(Items listed in a dataset)

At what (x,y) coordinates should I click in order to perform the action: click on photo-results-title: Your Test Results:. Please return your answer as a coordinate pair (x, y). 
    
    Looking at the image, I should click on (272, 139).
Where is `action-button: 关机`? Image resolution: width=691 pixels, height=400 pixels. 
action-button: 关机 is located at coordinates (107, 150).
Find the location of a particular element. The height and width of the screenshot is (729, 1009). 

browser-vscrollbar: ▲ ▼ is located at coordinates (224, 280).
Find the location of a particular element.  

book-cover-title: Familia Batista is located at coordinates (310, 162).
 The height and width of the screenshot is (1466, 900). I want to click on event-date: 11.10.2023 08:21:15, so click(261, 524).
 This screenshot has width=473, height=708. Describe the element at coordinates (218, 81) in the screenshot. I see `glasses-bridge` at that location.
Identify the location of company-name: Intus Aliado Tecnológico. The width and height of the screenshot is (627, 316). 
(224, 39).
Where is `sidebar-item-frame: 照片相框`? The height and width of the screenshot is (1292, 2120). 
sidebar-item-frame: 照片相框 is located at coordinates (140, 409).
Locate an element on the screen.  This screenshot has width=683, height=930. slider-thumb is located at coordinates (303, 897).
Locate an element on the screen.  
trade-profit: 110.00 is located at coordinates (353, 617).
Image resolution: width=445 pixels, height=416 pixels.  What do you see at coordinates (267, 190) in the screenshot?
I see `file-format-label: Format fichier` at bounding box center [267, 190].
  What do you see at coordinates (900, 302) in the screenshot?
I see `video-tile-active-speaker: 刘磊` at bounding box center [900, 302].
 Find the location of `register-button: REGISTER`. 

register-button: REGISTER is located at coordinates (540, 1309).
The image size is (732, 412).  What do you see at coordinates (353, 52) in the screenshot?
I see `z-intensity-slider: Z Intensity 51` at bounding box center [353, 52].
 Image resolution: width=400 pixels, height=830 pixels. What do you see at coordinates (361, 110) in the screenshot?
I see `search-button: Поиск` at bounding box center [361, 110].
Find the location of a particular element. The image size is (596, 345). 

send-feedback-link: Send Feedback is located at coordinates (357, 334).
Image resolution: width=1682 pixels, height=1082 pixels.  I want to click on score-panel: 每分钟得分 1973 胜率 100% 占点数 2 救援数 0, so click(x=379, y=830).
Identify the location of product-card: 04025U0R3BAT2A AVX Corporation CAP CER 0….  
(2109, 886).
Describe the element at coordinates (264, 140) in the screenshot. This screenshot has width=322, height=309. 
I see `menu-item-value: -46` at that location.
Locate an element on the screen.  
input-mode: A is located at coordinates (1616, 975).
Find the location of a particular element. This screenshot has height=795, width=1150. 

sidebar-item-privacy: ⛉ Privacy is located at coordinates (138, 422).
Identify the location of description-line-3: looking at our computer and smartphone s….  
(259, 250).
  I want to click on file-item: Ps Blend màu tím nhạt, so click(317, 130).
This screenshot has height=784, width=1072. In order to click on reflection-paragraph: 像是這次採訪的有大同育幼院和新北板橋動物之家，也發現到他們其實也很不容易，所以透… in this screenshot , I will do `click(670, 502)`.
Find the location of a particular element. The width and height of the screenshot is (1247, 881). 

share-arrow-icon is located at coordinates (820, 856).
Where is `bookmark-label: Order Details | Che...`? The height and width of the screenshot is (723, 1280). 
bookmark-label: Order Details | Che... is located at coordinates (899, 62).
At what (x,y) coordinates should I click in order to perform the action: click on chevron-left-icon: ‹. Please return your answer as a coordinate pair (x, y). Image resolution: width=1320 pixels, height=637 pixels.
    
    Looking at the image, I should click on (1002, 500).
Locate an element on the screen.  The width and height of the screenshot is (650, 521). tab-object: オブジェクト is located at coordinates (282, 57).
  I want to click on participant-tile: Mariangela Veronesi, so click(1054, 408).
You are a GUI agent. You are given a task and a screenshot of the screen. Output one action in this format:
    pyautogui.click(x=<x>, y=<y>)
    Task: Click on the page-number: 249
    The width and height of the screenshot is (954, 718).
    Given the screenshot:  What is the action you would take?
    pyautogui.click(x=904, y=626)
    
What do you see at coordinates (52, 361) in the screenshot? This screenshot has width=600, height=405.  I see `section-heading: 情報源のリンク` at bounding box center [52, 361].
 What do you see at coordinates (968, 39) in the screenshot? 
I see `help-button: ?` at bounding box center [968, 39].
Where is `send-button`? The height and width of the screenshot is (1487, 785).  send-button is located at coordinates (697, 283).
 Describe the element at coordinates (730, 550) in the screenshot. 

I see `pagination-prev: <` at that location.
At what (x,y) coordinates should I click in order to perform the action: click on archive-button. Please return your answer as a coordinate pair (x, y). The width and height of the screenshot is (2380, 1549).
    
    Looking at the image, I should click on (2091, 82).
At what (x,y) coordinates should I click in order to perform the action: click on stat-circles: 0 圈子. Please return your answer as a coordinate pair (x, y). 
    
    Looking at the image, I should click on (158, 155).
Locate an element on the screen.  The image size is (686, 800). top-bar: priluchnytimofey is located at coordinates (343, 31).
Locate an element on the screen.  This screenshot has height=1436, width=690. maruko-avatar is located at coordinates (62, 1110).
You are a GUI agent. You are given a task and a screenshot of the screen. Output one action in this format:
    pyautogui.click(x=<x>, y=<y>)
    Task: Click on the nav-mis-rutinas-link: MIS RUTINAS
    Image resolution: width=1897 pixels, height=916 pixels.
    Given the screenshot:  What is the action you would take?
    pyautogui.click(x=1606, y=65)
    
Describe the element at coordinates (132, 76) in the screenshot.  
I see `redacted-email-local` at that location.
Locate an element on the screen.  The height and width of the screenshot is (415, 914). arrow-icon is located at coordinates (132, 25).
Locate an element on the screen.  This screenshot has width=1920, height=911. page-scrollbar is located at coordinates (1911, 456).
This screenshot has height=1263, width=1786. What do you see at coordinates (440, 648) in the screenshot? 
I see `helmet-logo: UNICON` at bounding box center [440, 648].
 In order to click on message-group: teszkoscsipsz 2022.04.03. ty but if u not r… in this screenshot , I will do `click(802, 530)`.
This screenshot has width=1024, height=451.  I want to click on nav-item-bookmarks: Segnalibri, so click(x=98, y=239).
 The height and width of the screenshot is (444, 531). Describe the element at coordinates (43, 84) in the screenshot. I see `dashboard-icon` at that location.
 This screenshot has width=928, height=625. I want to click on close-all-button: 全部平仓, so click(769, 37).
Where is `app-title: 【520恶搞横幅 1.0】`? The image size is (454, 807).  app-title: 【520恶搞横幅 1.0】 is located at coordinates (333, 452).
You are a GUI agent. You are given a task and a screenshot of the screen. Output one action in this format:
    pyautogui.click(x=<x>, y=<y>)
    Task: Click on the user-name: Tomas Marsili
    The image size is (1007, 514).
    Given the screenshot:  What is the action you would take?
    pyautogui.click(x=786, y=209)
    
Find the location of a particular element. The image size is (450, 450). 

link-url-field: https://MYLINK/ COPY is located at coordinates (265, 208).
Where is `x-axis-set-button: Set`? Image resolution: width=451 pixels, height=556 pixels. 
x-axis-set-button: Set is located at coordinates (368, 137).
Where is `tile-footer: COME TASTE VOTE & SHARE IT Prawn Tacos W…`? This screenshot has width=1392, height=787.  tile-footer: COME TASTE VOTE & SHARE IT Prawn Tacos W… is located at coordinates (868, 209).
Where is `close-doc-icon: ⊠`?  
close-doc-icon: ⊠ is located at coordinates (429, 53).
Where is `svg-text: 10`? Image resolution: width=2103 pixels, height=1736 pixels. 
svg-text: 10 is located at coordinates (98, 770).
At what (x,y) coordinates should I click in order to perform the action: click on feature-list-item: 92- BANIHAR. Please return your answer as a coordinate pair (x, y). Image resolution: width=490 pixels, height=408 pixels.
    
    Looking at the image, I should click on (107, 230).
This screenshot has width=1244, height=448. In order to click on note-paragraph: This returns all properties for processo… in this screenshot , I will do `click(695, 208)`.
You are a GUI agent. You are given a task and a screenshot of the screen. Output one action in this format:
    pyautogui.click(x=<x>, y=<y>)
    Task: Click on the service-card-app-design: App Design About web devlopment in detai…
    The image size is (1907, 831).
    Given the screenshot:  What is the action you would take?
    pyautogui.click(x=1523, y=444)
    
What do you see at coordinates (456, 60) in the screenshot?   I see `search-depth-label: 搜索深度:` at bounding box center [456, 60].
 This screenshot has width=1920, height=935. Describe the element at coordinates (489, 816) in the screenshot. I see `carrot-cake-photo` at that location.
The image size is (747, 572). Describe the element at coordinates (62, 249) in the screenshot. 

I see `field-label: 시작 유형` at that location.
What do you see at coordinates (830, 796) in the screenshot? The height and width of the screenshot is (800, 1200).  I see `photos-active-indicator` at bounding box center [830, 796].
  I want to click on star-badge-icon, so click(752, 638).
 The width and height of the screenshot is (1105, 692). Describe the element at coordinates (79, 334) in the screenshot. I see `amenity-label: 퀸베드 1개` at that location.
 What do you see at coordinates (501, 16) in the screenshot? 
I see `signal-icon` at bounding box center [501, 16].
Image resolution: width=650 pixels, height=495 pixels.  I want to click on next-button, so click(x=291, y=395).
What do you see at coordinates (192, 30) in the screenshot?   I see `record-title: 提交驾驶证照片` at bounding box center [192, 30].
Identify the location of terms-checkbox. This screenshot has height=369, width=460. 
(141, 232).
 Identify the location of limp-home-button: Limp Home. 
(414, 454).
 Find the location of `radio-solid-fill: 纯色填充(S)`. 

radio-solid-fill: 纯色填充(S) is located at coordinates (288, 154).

What you need to do
Could you put the material from the line with "Describe the element at coordinates (132, 76)" to the line with "coordinates (1911, 456)." into a Markdown table with the columns Row and Line, numbering each row and skipping any blank lines?

Exercise result
| Row | Line |
|---|---|
| 1 | Describe the element at coordinates (132, 76) in the screenshot.   |
| 2 | I see `redacted-email-local` at that location. |
| 3 | Locate an element on the screen.  The height and width of the screenshot is (415, 914). arrow-icon is located at coordinates (132, 25). |
| 4 | Locate an element on the screen.  This screenshot has width=1920, height=911. page-scrollbar is located at coordinates (1911, 456). |